[Stored items]
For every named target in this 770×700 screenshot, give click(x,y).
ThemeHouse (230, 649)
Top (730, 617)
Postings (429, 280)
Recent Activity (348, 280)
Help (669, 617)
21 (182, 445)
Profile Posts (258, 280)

- **What the exercise asks**:
Rewrite the stored items above as a Markdown table with the columns Nr and Line, giving each line its row number and leaving out blank lines.

- **Task output**:
| Nr | Line |
|---|---|
| 1 | For every named target in this 770×700 screenshot, give click(x,y). |
| 2 | ThemeHouse (230, 649) |
| 3 | Top (730, 617) |
| 4 | Postings (429, 280) |
| 5 | Recent Activity (348, 280) |
| 6 | Help (669, 617) |
| 7 | 21 (182, 445) |
| 8 | Profile Posts (258, 280) |